§ INSTRUCTIONS FOR THE TASK: All of these records need to be duplicated exactly.
(Beginning of RECORDS TO USE)
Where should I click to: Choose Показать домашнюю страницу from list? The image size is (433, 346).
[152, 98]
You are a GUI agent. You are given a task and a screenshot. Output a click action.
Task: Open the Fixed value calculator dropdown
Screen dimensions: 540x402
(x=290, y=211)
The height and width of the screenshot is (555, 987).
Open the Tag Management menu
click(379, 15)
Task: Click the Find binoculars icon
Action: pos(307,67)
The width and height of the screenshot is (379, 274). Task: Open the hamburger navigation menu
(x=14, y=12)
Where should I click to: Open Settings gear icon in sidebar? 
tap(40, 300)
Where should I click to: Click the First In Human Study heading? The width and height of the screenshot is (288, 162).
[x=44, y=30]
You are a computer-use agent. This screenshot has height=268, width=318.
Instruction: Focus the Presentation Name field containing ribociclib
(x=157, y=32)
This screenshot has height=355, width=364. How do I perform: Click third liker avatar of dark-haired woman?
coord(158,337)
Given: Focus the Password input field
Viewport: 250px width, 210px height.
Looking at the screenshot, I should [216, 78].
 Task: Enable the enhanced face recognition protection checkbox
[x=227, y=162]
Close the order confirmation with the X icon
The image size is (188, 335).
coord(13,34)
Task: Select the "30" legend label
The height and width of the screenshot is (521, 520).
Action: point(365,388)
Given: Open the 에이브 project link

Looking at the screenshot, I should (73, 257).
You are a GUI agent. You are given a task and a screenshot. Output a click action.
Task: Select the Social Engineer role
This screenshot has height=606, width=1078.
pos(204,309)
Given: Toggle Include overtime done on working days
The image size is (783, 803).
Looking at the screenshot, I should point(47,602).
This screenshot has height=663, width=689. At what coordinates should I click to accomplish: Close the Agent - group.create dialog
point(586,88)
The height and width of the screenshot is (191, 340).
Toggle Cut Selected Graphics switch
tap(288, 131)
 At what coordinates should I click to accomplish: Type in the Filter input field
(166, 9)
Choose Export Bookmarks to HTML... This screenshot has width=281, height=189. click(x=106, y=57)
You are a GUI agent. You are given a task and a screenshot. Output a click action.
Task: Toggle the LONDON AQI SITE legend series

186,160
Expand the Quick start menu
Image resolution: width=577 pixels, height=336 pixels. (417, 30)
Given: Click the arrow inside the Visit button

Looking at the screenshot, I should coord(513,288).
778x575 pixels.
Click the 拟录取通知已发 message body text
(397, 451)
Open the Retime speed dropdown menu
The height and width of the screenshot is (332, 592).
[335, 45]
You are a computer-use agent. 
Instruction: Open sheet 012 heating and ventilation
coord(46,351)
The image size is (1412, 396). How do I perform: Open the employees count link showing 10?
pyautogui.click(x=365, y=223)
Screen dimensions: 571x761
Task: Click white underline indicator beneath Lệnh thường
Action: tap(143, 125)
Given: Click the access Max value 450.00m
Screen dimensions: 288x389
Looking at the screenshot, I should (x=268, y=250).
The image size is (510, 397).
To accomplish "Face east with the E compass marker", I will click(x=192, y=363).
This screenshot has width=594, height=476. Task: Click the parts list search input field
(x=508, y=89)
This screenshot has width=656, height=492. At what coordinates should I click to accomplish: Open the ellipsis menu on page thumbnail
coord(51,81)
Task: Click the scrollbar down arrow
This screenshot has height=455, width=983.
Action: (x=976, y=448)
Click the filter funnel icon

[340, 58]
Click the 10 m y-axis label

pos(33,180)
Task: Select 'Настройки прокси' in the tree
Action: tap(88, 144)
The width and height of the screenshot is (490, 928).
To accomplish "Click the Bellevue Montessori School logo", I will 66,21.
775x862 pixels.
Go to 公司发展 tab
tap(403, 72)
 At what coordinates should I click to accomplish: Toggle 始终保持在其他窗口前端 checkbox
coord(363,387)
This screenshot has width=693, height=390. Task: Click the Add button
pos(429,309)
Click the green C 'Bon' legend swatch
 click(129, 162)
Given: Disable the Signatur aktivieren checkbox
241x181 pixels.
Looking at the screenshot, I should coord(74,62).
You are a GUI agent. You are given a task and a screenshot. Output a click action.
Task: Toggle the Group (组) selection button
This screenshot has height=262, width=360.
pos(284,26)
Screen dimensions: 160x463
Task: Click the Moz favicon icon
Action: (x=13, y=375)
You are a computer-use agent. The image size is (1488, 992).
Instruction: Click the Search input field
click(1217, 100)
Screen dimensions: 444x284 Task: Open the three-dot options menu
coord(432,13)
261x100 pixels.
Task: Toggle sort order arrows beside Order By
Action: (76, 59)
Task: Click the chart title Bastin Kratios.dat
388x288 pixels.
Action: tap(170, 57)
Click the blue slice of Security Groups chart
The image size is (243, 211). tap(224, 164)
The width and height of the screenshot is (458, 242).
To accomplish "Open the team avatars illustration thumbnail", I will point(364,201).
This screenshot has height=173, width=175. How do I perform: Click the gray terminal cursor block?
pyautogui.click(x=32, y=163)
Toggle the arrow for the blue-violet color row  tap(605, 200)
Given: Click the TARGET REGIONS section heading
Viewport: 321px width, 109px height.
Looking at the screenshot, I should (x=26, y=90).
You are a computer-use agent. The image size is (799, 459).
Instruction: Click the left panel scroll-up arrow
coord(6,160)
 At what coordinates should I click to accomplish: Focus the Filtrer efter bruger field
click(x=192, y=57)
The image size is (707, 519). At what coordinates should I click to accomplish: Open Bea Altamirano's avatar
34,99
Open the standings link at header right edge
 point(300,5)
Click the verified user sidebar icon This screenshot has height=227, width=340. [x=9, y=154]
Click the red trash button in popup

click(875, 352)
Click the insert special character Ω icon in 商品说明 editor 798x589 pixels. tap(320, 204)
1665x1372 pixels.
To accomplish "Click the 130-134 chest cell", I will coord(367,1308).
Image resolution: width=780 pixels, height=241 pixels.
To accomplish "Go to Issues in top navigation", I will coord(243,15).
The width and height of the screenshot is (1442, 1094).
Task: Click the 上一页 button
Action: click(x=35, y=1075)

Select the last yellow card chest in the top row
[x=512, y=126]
(End of RECORDS TO USE)
§ EXERCISE RESPONSE:
Where should I click to: Choose Показать домашнюю страницу from list? The image size is (433, 346).
[152, 98]
You are a GUI agent. You are given a task and a screenshot. Output a click action.
Task: Open the Fixed value calculator dropdown
Screen dimensions: 540x402
(x=290, y=211)
The height and width of the screenshot is (555, 987).
Open the Tag Management menu
click(379, 15)
Task: Click the Find binoculars icon
Action: pos(307,67)
The width and height of the screenshot is (379, 274). Task: Open the hamburger navigation menu
(x=14, y=12)
Where should I click to: Open Settings gear icon in sidebar? 
tap(40, 300)
Where should I click to: Click the First In Human Study heading? The width and height of the screenshot is (288, 162).
[x=44, y=30]
You are a computer-use agent. This screenshot has height=268, width=318.
Instruction: Focus the Presentation Name field containing ribociclib
(x=157, y=32)
This screenshot has height=355, width=364. How do I perform: Click third liker avatar of dark-haired woman?
coord(158,337)
Given: Focus the Password input field
Viewport: 250px width, 210px height.
Looking at the screenshot, I should [216, 78].
 Task: Enable the enhanced face recognition protection checkbox
[x=227, y=162]
Close the order confirmation with the X icon
The image size is (188, 335).
coord(13,34)
Task: Select the "30" legend label
The height and width of the screenshot is (521, 520).
Action: point(365,388)
Given: Open the 에이브 project link

Looking at the screenshot, I should (73, 257).
You are a GUI agent. You are given a task and a screenshot. Output a click action.
Task: Select the Social Engineer role
This screenshot has height=606, width=1078.
pos(204,309)
Given: Toggle Include overtime done on working days
The image size is (783, 803).
Looking at the screenshot, I should point(47,602).
This screenshot has height=663, width=689. At what coordinates should I click to accomplish: Close the Agent - group.create dialog
point(586,88)
The height and width of the screenshot is (191, 340).
Toggle Cut Selected Graphics switch
tap(288, 131)
 At what coordinates should I click to accomplish: Type in the Filter input field
(166, 9)
Choose Export Bookmarks to HTML... This screenshot has width=281, height=189. click(x=106, y=57)
You are a GUI agent. You are given a task and a screenshot. Output a click action.
Task: Toggle the LONDON AQI SITE legend series

186,160
Expand the Quick start menu
Image resolution: width=577 pixels, height=336 pixels. (417, 30)
Given: Click the arrow inside the Visit button

Looking at the screenshot, I should coord(513,288).
778x575 pixels.
Click the 拟录取通知已发 message body text
(397, 451)
Open the Retime speed dropdown menu
The height and width of the screenshot is (332, 592).
[335, 45]
You are a computer-use agent. 
Instruction: Open sheet 012 heating and ventilation
coord(46,351)
The image size is (1412, 396). How do I perform: Open the employees count link showing 10?
pyautogui.click(x=365, y=223)
Screen dimensions: 571x761
Task: Click white underline indicator beneath Lệnh thường
Action: tap(143, 125)
Given: Click the access Max value 450.00m
Screen dimensions: 288x389
Looking at the screenshot, I should (x=268, y=250).
The image size is (510, 397).
To accomplish "Face east with the E compass marker", I will click(x=192, y=363).
This screenshot has width=594, height=476. Task: Click the parts list search input field
(x=508, y=89)
This screenshot has width=656, height=492. At what coordinates should I click to accomplish: Open the ellipsis menu on page thumbnail
coord(51,81)
Task: Click the scrollbar down arrow
This screenshot has height=455, width=983.
Action: (x=976, y=448)
Click the filter funnel icon

[340, 58]
Click the 10 m y-axis label

pos(33,180)
Task: Select 'Настройки прокси' in the tree
Action: tap(88, 144)
The width and height of the screenshot is (490, 928).
To accomplish "Click the Bellevue Montessori School logo", I will 66,21.
775x862 pixels.
Go to 公司发展 tab
tap(403, 72)
 At what coordinates should I click to accomplish: Toggle 始终保持在其他窗口前端 checkbox
coord(363,387)
This screenshot has width=693, height=390. Task: Click the Add button
pos(429,309)
Click the green C 'Bon' legend swatch
 click(129, 162)
Given: Disable the Signatur aktivieren checkbox
241x181 pixels.
Looking at the screenshot, I should coord(74,62).
You are a GUI agent. You are given a task and a screenshot. Output a click action.
Task: Toggle the Group (组) selection button
This screenshot has height=262, width=360.
pos(284,26)
Screen dimensions: 160x463
Task: Click the Moz favicon icon
Action: (x=13, y=375)
You are a computer-use agent. The image size is (1488, 992).
Instruction: Click the Search input field
click(1217, 100)
Screen dimensions: 444x284 Task: Open the three-dot options menu
coord(432,13)
261x100 pixels.
Task: Toggle sort order arrows beside Order By
Action: (76, 59)
Task: Click the chart title Bastin Kratios.dat
388x288 pixels.
Action: tap(170, 57)
Click the blue slice of Security Groups chart
The image size is (243, 211). tap(224, 164)
The width and height of the screenshot is (458, 242).
To accomplish "Open the team avatars illustration thumbnail", I will point(364,201).
This screenshot has height=173, width=175. How do I perform: Click the gray terminal cursor block?
pyautogui.click(x=32, y=163)
Toggle the arrow for the blue-violet color row  tap(605, 200)
Given: Click the TARGET REGIONS section heading
Viewport: 321px width, 109px height.
Looking at the screenshot, I should (x=26, y=90).
You are a computer-use agent. The image size is (799, 459).
Instruction: Click the left panel scroll-up arrow
coord(6,160)
 At what coordinates should I click to accomplish: Focus the Filtrer efter bruger field
click(x=192, y=57)
The image size is (707, 519). At what coordinates should I click to accomplish: Open Bea Altamirano's avatar
34,99
Open the standings link at header right edge
 point(300,5)
Click the verified user sidebar icon This screenshot has height=227, width=340. [x=9, y=154]
Click the red trash button in popup

click(875, 352)
Click the insert special character Ω icon in 商品说明 editor 798x589 pixels. tap(320, 204)
1665x1372 pixels.
To accomplish "Click the 130-134 chest cell", I will coord(367,1308).
Image resolution: width=780 pixels, height=241 pixels.
To accomplish "Go to Issues in top navigation", I will coord(243,15).
The width and height of the screenshot is (1442, 1094).
Task: Click the 上一页 button
Action: click(x=35, y=1075)

Select the last yellow card chest in the top row
[x=512, y=126]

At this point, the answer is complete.